Afinal, nada foi como tu pediras, há decénios, muito caro. Não ri, não contei nem ouvi estórias ou anedotas, não festejei nem encontrei piada alguma. Não consegui que assim fosse.
Deixei-te para trás e fui em silêncio por onde antigamente sempre o diálogo nos acompanhava, reencontrando agora alguns acordes longínquos desses tempos, ansiosos de presença e de abalada.
E dei-me a ter saudades das tuas histórias, das nossas e tuas estórias, aquelas que redizías e sempre nos faziam esquecer o mundo no rir às lágrimas. Era assim que o sentíamos, sem desforço, vindos das tuas contas e continuando ainda num escorripicho acrescentado a uma ninharia de última hora. E o mundo era isto mesmo: uma ninharia tua envolvida em riso criado para esconder os amargores da vida. Por que é que vimos sempre o mundo malparado? Cruzes?

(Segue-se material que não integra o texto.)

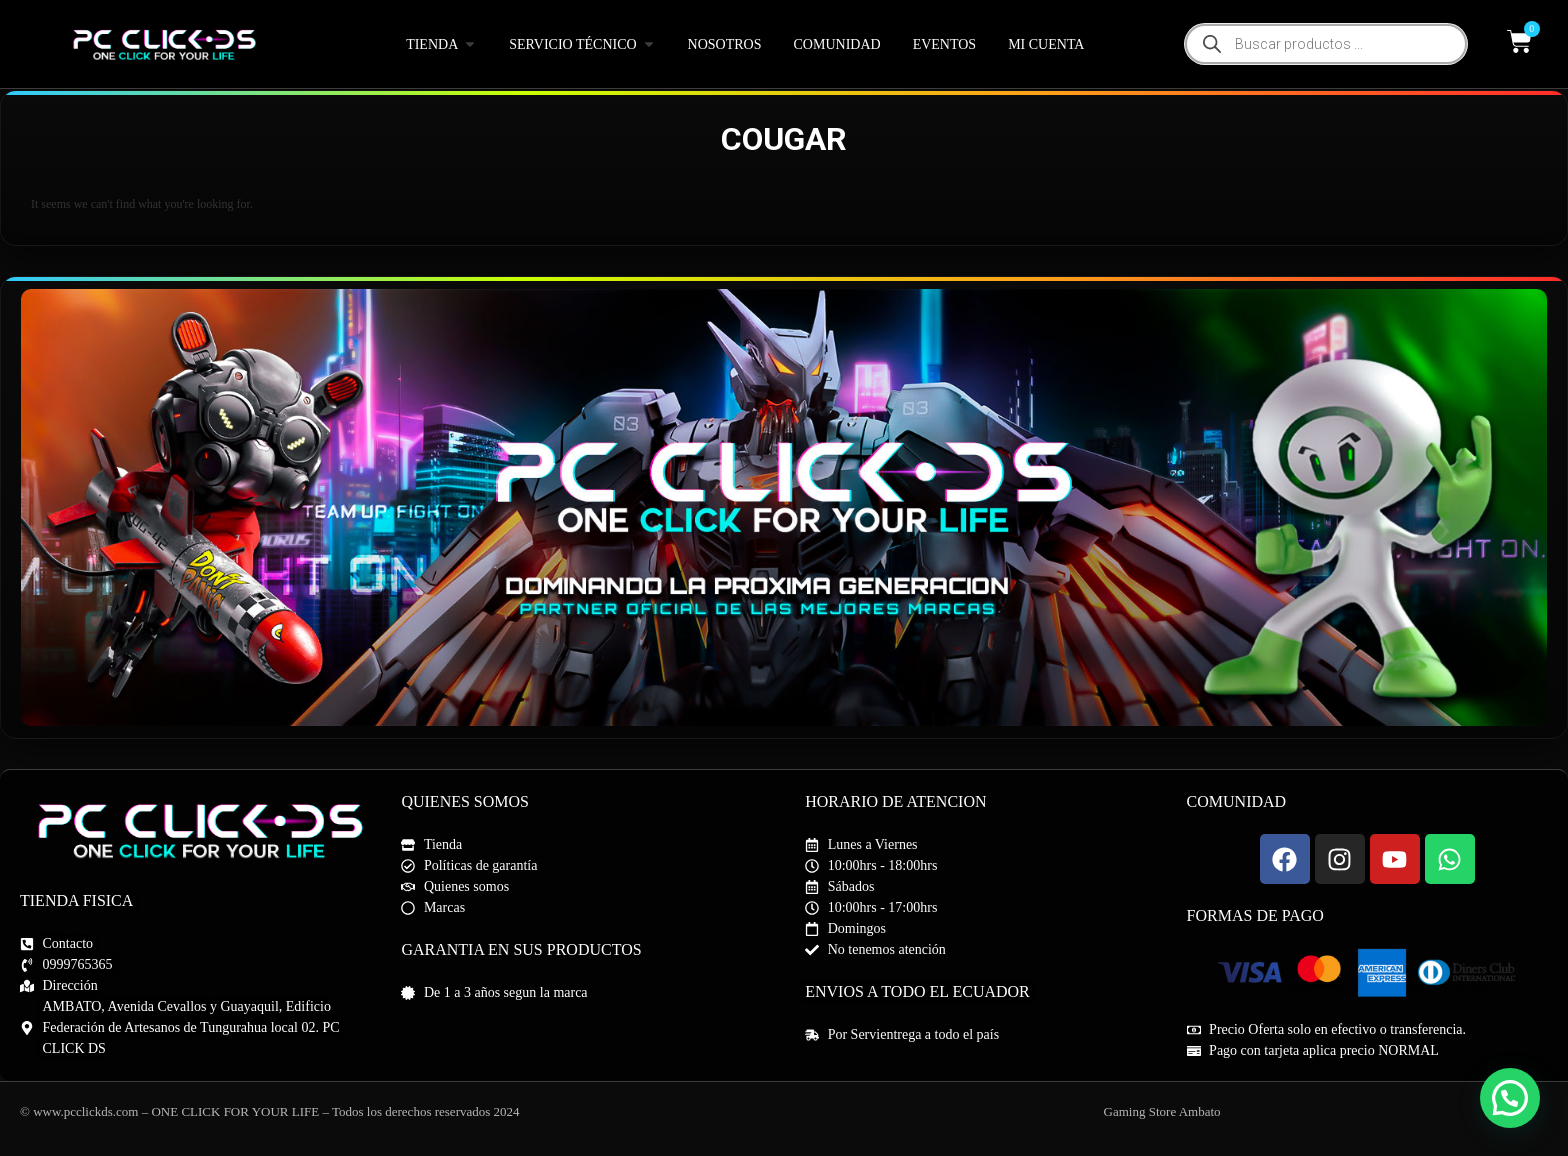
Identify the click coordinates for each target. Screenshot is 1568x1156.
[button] (1510, 1098)
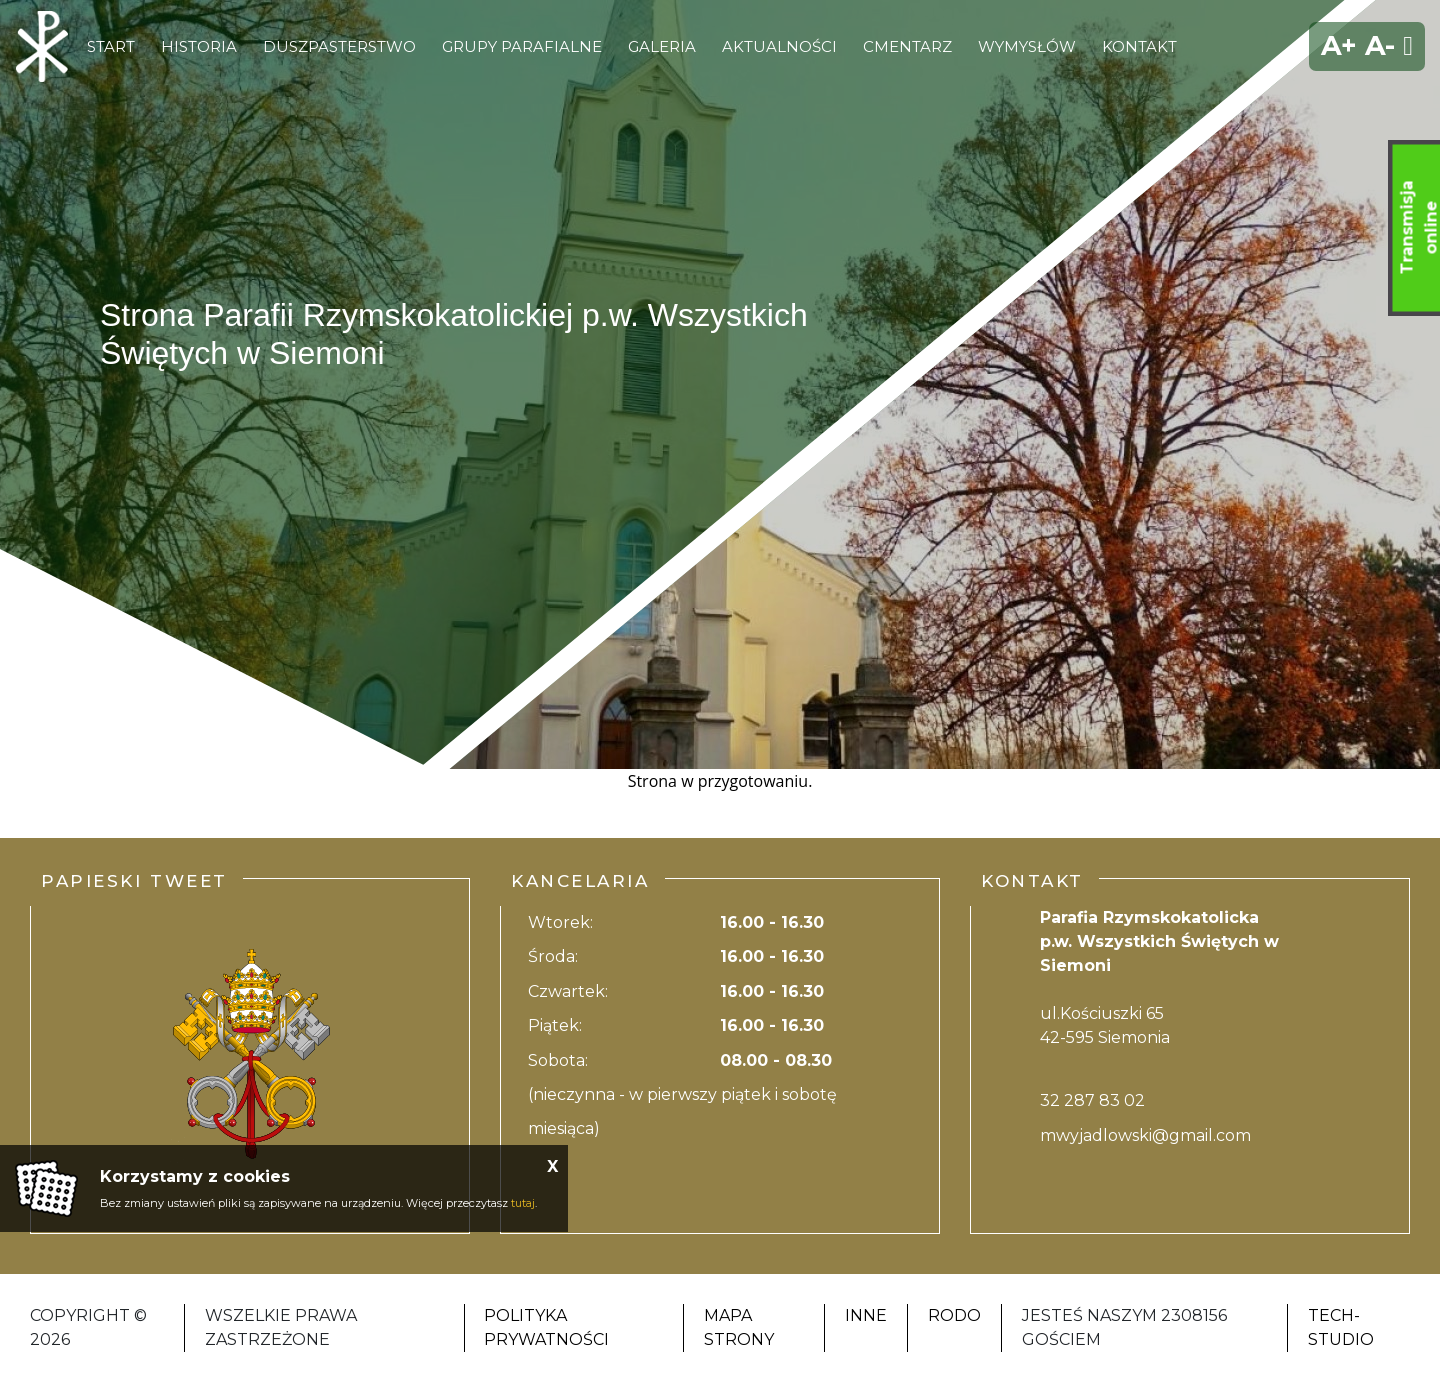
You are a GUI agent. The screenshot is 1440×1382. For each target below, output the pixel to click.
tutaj (523, 1203)
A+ (1339, 45)
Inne (866, 1315)
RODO (954, 1315)
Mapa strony (739, 1327)
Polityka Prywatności (546, 1327)
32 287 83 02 (1092, 1100)
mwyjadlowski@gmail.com (1145, 1135)
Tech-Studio (1341, 1327)
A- (1380, 45)
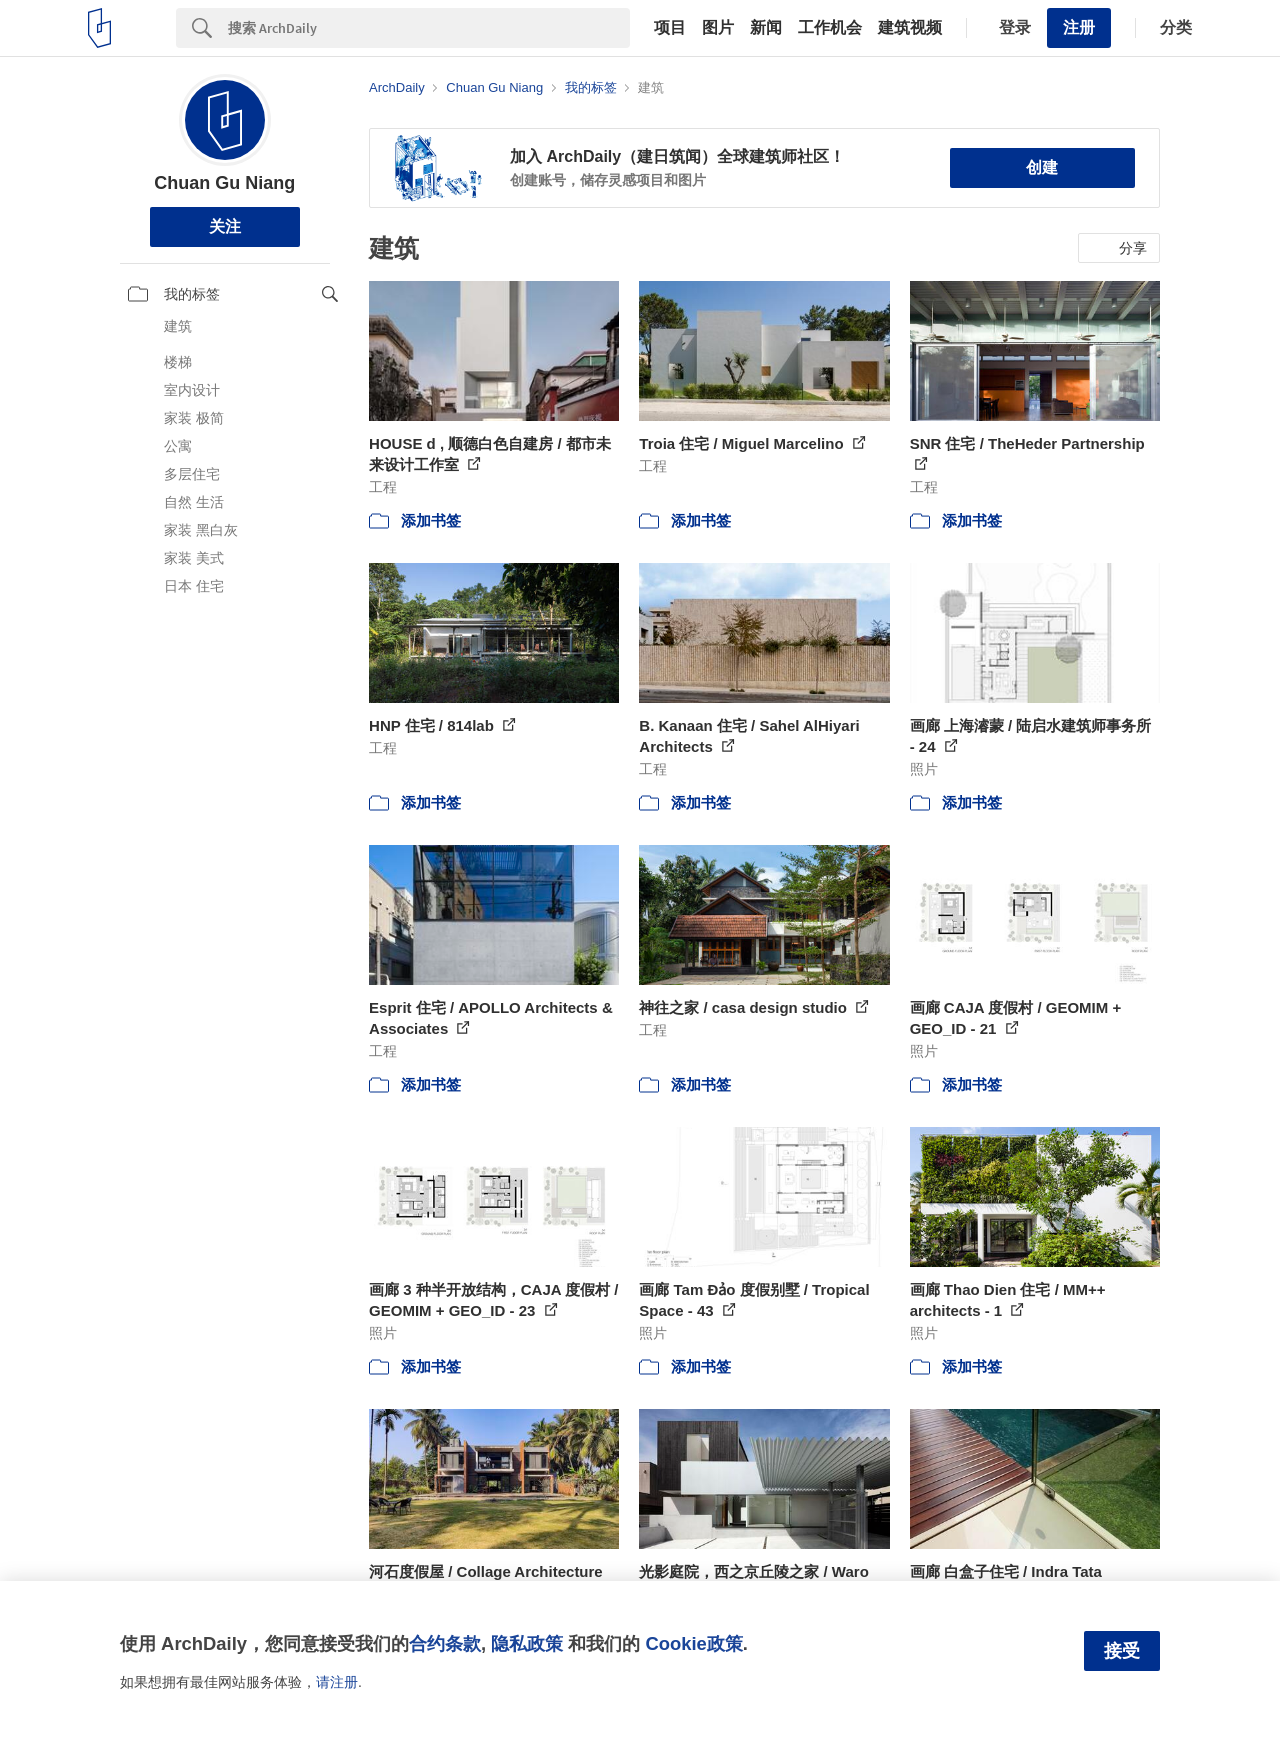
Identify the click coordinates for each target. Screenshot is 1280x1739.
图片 (718, 28)
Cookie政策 (693, 1643)
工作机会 (830, 28)
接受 (1122, 1651)
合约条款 (445, 1643)
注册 (1079, 27)
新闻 (766, 28)
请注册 (337, 1682)
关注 (225, 226)
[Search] (429, 28)
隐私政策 (527, 1643)
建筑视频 (910, 28)
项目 (670, 28)
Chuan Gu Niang (224, 183)
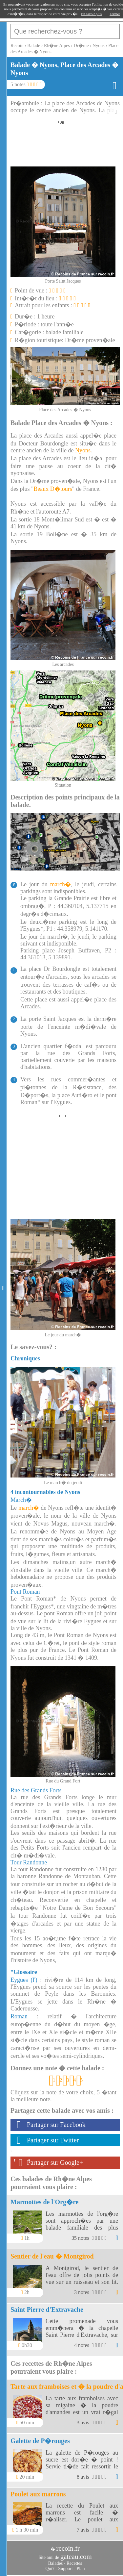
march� (60, 884)
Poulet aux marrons (38, 2494)
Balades (55, 2563)
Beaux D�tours (52, 489)
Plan (81, 2568)
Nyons (83, 450)
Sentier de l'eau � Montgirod (52, 2256)
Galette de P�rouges (40, 2440)
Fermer (115, 14)
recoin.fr (68, 2548)
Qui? (50, 2568)
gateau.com (76, 2557)
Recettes (74, 2563)
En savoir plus (91, 14)
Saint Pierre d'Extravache (46, 2309)
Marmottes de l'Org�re (44, 2202)
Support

Foderam-te bem, as Parcas. Não merecias tanta rasteira, tanto tempo de enguiço, tanto pesar. O inferno pagaste-o em vida neste olimpo de descrentes. Que a terra te seja leve, muito caro, como o não foi o teu viver.
Mas aquele que ali se dispunha não eras tu. A tua tranquilidade era bem diferente, menos ausente e mais auscultável, e para mim mais previsível. Aquele não eras tu. Foi alguém em quem depuseste o nada, o vazio, a ausência, esgotado já de tanto os arrastares.
Aos anos que andavas cansado deste mundo, deste condoer imposto, mas a apreensão de o abandonares era visível, pouco afirmada mas detetável. Deixavas amores por ca. E era por eles que tentavas não vingar, mas ir permanecendo e cismando. Demoravas-te, agradecias até a demora enquanto te não obrigavam à renúncia. Eram as tuas deusas que te mantinham de pé, sem desejos de acompanhares a tua cisma.
Recordas-te do Moquinhas? Claro. «Isto é o caralho!», avisava ele, cambaleante e herético, mas só tarde o entendemos e já nada podíamos remendar…
Relembras, lembras bem do que ríamos? Ahhh…, as ninharias vináceas, as ninharias intelectuais, versos duvidosos, afetos encobertos em futilidades repentinas, exíguas mas luminosas, minúcias insignificantes que tanto valorizavas… Era a descrição do pormenor, da exatidão minuciosa da particularidade, que te fazia feliz. Começávamos a sorrir no início da estória repetida e adivinhada, alargávamos a feição no meio do teu alinhavar e assumíamos o fascínio do final sabido já de cor. Era sempre assim: um deslembrar de rir inocente, repisado, castigado e renascido nalguma singularidade agora avigorada. E já tenho saudades do sabor desses rires e dos juízos com que despíamos as tuas estórias. E o despir, recordas, era tão estimado como o teu desenfiar da meada.
«Isto é o caralho»! E é! Viveste-o bem! Mas desculpa-me, não me apeteceu festejar segundo a tua vontade testamentada. Não me apeteceu rir, nem contar, nem ouvir as tuas estórias na boca de distintos. Apeteceu-me ficar só, a pensar contigo no que fomos e na merda deste mundo que tão cedo te arrebanhou.